Wege aus dem Mom-Imposter-Syndrom
Hilfe annehmen
Viele Mütter glauben, alles allein schaffen zu müssen. Die anderen können das doch schließlich auch, oder? Quatsch! Jede helfende Hand ist Gold wert, und wer um Unterstützung bittet oder das Kind mal bei Oma und Opa abgibt, um Zeit für sich zu haben, zeigt keine Schwäche, sondern erkennt die eigenen Grenzen an.
Die eigenen Stärken festhalten
Wer seine Erfolge beispielsweise in einem Tagebuch notiert, kann sie in schlechten Momenten jederzeit nachlesen und hat so schwarz auf weiß einen Beweis für die eigenen Fähigkeiten.
Andere Perspektiven einnehmen
Wie würde ich meine Leistung von außen betrachten? Was sehen andere? Vermutlich eine liebevolle Mutter, die für ihr Kind alles gibt. Wer sich selbst aus der Vogelperspektive betrachtet, gewinnt eine andere Sicht auf sich selbst.
Rückhalt suchen
Austausch mit anderen tut gut.

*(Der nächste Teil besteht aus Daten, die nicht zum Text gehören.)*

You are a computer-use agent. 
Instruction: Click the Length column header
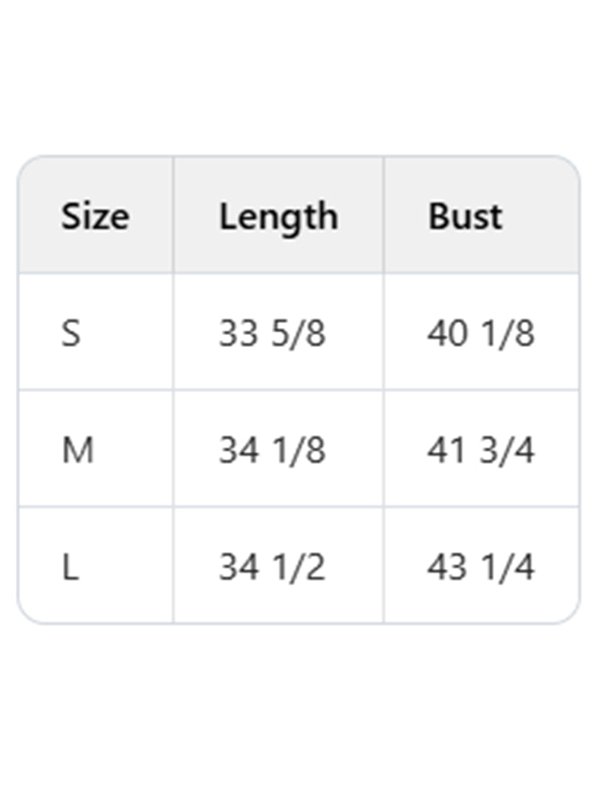[278, 217]
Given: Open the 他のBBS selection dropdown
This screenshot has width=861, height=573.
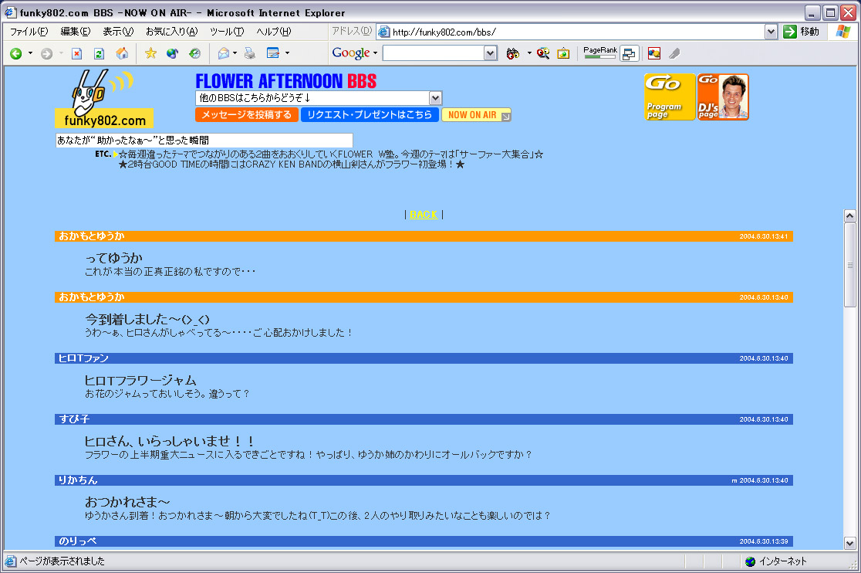Looking at the screenshot, I should tap(435, 98).
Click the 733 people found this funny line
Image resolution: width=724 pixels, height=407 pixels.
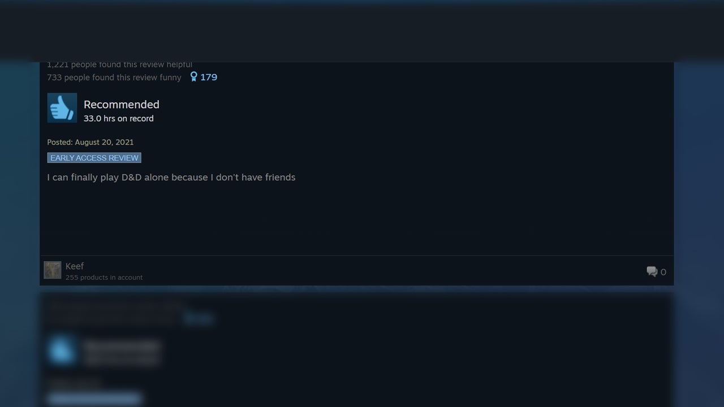point(114,77)
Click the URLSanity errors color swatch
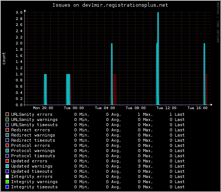The height and width of the screenshot is (192, 221). click(x=7, y=114)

Wer mit dem Partner, der Familie, anderen Müttern über das Gefühl, nicht gut genug zu sein, spricht, kann damit eine Last loswerden. Oft zeigt sich: Man ist nicht allein.
Nach Feedback fragen
Wer das Selbstbild mit der Wahrnehmung durch Außenstehende abgleicht, erkennt, dass andere einen ganz anders sehen als man sich selbst. Das kann dabei helfen, die eigene Meinung zu korrigieren. Mit "Fishing for Compliments" hat das nichts zu tun. Es geht um eine ehrliche Bewertung.
Das Imposter-Syndrom in der Wissenschaft
Erstmals wurde das Imposter-Syndrom in den Siebzigerjahren von den Wissenschaftlerinnen Dr. Pauline R. Clance und Dr. Suzanne A. Imes in einem Artikel erwähnt. Sie befragten 150 erfolgreiche Frauen mit ausgezeichneten beruflichen Leistungen. Die Studie ergab, dass Frauen mit Imposter-Syndrom trotz herausragender Erfolge glauben, nicht klug zu sein und alle getäuscht zu haben.
2011 fanden die Forscher Jaruwan Sakulku und James Alexander heraus, dass 70 Prozent aller Menschen im Laufe ihres Lebens Bekanntschaft mit diesem Syndrom machen. Frauen gelten im Allgemeinen als anfälliger dafür als Männer.